Samuel Price Carson (January 22, 1798 – November 2, 1838) was an American political leader and farmer in both North Carolina and Texas. He served as U.S. congressional representative from North Carolina.

North Carolina 

He was born at Carson House, Pleasant Gardens, in what is now McDowell County, North Carolina, and studied under private tutors in Pleasant Gardens.

He engaged in agricultural pursuits and was a member of the North Carolina Senate 1822-1824.  Carson was elected as a Jacksonian to the Nineteenth and to the three succeeding Congresses (March 4, 1825 – March 3, 1833), but lost re-election in 1833.  He was then again elected to the state senate in 1834 and served as a delegate to the State constitutional convention in 1835.

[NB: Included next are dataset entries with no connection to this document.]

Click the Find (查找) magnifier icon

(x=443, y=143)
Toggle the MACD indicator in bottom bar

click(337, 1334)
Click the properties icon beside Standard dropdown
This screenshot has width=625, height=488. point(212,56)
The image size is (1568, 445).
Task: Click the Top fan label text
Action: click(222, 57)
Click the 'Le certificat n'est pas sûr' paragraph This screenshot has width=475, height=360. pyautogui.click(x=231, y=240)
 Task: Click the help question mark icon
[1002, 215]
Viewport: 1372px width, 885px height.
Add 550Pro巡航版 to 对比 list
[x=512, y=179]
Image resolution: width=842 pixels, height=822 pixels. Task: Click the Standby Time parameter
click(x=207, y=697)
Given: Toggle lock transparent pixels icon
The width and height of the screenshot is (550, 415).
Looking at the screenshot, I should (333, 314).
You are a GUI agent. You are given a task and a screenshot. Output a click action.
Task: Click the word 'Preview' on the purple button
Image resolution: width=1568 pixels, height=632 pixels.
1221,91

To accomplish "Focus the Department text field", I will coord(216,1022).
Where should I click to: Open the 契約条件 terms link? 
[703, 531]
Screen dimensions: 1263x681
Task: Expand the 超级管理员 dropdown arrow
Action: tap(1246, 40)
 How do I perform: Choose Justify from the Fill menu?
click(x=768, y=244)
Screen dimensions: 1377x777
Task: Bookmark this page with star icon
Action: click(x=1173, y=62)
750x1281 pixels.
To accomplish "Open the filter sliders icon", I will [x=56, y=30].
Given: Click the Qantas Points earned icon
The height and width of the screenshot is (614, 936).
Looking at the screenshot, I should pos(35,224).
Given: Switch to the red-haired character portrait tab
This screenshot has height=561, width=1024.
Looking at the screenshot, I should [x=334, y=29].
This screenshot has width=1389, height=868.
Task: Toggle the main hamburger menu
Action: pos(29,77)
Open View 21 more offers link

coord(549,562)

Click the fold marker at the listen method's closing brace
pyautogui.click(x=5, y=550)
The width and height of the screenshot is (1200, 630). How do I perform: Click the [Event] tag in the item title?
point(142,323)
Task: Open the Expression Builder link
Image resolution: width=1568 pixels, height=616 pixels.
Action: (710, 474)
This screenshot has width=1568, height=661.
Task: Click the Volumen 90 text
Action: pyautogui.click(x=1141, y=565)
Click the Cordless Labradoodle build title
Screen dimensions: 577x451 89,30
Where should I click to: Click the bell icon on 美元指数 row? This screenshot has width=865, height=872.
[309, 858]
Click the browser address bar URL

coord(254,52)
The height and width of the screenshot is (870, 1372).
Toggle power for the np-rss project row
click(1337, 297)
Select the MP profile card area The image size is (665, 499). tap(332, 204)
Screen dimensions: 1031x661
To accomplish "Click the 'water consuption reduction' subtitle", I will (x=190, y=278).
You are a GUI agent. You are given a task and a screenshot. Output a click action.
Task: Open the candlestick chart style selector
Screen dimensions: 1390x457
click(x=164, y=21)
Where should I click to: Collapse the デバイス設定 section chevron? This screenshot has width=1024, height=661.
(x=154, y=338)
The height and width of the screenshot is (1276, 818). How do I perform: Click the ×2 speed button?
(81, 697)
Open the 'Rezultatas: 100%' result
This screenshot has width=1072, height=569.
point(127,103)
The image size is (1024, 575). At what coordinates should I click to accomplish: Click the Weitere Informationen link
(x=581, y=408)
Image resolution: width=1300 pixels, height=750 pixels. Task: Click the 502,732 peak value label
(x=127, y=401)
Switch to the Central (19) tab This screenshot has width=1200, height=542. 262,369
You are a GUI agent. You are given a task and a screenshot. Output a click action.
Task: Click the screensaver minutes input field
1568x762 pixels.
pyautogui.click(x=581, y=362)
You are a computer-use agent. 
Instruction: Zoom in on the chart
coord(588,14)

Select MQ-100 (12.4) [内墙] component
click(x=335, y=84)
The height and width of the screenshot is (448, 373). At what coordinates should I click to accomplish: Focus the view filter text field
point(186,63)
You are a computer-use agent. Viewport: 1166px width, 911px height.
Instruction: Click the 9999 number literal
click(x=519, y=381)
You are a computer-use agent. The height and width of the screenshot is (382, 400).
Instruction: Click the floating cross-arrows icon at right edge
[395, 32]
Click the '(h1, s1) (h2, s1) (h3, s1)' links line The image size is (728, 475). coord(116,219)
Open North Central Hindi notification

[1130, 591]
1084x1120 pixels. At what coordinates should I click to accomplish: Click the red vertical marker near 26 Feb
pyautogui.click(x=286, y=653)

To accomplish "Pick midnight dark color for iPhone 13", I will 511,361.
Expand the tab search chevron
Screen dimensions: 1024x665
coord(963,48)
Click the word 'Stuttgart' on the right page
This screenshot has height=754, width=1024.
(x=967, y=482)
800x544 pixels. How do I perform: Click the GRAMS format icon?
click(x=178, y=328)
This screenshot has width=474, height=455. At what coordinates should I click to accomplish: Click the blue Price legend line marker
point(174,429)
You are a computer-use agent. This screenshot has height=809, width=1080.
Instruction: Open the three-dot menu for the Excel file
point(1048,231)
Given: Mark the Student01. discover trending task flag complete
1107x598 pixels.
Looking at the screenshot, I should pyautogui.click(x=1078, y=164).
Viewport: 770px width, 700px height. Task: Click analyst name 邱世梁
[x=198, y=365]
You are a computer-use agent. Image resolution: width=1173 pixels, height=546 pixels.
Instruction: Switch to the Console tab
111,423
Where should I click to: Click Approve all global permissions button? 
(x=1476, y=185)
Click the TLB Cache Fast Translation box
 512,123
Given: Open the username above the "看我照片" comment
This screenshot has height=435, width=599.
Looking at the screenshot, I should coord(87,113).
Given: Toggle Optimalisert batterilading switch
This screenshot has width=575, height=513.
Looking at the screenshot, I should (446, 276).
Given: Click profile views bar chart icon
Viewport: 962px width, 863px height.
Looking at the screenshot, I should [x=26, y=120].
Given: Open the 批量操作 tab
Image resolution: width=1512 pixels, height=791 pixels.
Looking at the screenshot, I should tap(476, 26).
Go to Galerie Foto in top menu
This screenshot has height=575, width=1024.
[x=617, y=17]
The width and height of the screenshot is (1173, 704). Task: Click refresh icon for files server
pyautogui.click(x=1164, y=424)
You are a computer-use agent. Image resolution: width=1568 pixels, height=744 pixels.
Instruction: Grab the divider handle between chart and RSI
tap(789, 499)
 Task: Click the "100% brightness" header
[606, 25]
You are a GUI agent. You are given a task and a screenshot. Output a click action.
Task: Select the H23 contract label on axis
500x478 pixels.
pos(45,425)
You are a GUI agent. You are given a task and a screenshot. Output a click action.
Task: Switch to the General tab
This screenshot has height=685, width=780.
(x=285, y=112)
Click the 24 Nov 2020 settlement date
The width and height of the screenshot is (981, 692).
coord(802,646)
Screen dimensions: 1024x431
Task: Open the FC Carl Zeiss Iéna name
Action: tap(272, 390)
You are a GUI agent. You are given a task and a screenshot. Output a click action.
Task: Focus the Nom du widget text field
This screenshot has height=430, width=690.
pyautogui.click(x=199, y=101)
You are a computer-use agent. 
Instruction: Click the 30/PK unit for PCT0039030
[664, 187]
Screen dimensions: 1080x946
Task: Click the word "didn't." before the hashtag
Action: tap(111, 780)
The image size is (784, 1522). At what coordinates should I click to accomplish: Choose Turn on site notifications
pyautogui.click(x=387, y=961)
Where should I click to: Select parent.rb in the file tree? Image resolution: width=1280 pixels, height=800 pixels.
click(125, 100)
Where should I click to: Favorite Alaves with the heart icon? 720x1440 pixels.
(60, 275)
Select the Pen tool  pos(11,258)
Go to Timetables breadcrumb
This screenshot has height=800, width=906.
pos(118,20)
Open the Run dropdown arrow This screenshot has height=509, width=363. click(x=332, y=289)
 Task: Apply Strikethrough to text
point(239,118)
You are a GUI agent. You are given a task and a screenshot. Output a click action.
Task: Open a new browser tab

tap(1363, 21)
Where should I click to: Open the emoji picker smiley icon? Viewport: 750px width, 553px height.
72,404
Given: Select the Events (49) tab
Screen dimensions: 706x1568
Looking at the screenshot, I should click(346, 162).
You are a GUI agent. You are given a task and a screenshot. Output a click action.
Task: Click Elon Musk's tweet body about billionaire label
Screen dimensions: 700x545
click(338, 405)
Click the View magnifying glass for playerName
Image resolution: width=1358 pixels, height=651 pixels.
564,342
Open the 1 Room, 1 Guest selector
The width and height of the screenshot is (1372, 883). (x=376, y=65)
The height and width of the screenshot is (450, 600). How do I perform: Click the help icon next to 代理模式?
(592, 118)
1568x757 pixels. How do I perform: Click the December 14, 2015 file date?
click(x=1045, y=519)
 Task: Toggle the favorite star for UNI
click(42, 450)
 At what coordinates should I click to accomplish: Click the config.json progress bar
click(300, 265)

Robert Brank Vance was mortally wounded by Samuel Price Carson, who challenged him to a duel, fought at Saluda Gap, North Carolina, because of a derogatory remark made during the 1827 campaign.

Texas / Arkansas 
By 1836, he had moved to Texas, and was elected by his neighbors to the Convention of 1836, where he signed both the Texas Declaration of Independence and the Constitution of the Republic of Texas. The convention also established an interim or acting government for the republic, which was still at war in rebellion against Mexico. They considered him for president, but elected David G. Burnet, instead, by six votes more than Carson received. In a later vote they elected Carson the Secretary of State. President Burnet sent him to Washington, DC, to lead a team to negotiate for recognition of and aid for Texas, then later named James Collinsworth to replace him as secretary of state. When Carson learned of this from a newspaper, he simply went home.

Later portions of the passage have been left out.